(Target pointing data)
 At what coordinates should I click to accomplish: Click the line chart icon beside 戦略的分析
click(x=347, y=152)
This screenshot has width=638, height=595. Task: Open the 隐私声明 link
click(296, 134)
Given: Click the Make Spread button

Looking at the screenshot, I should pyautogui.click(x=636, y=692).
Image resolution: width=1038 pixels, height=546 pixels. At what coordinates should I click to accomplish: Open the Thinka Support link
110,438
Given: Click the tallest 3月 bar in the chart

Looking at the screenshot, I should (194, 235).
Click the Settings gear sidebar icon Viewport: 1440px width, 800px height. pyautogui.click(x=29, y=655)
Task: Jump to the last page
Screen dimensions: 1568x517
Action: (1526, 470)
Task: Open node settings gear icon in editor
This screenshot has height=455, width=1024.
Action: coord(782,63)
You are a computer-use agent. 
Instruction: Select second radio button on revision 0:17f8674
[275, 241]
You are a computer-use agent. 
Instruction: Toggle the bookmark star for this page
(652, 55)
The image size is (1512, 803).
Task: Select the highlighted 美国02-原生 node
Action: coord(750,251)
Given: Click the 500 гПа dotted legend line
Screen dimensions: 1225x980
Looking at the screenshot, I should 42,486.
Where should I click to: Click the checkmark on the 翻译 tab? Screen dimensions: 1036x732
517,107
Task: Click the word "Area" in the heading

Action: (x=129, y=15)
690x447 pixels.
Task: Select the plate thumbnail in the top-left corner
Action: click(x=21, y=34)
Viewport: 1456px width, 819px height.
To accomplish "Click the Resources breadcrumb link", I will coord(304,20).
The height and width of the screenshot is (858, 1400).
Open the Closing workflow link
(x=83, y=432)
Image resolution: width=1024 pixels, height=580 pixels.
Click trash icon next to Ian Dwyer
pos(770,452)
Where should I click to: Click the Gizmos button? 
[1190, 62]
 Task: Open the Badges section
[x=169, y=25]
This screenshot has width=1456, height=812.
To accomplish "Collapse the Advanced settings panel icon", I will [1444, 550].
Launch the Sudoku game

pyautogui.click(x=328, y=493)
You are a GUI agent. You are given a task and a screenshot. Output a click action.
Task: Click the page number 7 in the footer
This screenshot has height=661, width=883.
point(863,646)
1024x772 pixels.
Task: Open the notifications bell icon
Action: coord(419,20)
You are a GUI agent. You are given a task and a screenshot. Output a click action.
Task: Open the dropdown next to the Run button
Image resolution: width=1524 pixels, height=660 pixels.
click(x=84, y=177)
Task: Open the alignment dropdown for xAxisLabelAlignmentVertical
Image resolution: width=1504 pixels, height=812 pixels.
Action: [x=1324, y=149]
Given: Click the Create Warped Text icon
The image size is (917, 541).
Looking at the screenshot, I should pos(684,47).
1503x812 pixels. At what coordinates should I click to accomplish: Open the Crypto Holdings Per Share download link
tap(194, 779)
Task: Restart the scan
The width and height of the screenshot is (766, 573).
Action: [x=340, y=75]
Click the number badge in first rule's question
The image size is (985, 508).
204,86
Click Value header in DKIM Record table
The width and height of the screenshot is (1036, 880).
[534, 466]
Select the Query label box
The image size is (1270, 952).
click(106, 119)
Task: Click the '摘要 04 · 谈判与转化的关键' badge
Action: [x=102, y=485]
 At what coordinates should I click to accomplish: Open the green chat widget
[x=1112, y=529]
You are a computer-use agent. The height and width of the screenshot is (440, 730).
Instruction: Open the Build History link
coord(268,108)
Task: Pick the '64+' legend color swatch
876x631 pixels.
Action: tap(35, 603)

What you should do: Output the listing unchanged, from its first line through the line containing "I will coord(304,20).", inclusive.

Complete response:
 At what coordinates should I click to accomplish: Click the line chart icon beside 戦略的分析
click(x=347, y=152)
This screenshot has width=638, height=595. Task: Open the 隐私声明 link
click(296, 134)
Given: Click the Make Spread button

Looking at the screenshot, I should pyautogui.click(x=636, y=692).
Image resolution: width=1038 pixels, height=546 pixels. At what coordinates should I click to accomplish: Open the Thinka Support link
110,438
Given: Click the tallest 3月 bar in the chart

Looking at the screenshot, I should (194, 235).
Click the Settings gear sidebar icon Viewport: 1440px width, 800px height. pyautogui.click(x=29, y=655)
Task: Jump to the last page
Screen dimensions: 1568x517
Action: (1526, 470)
Task: Open node settings gear icon in editor
This screenshot has height=455, width=1024.
Action: coord(782,63)
You are a computer-use agent. 
Instruction: Select second radio button on revision 0:17f8674
[275, 241]
You are a computer-use agent. 
Instruction: Toggle the bookmark star for this page
(652, 55)
The image size is (1512, 803).
Task: Select the highlighted 美国02-原生 node
Action: coord(750,251)
Given: Click the 500 гПа dotted legend line
Screen dimensions: 1225x980
Looking at the screenshot, I should 42,486.
Where should I click to: Click the checkmark on the 翻译 tab? Screen dimensions: 1036x732
517,107
Task: Click the word "Area" in the heading

Action: (x=129, y=15)
690x447 pixels.
Task: Select the plate thumbnail in the top-left corner
Action: click(x=21, y=34)
Viewport: 1456px width, 819px height.
To accomplish "Click the Resources breadcrumb link", I will coord(304,20).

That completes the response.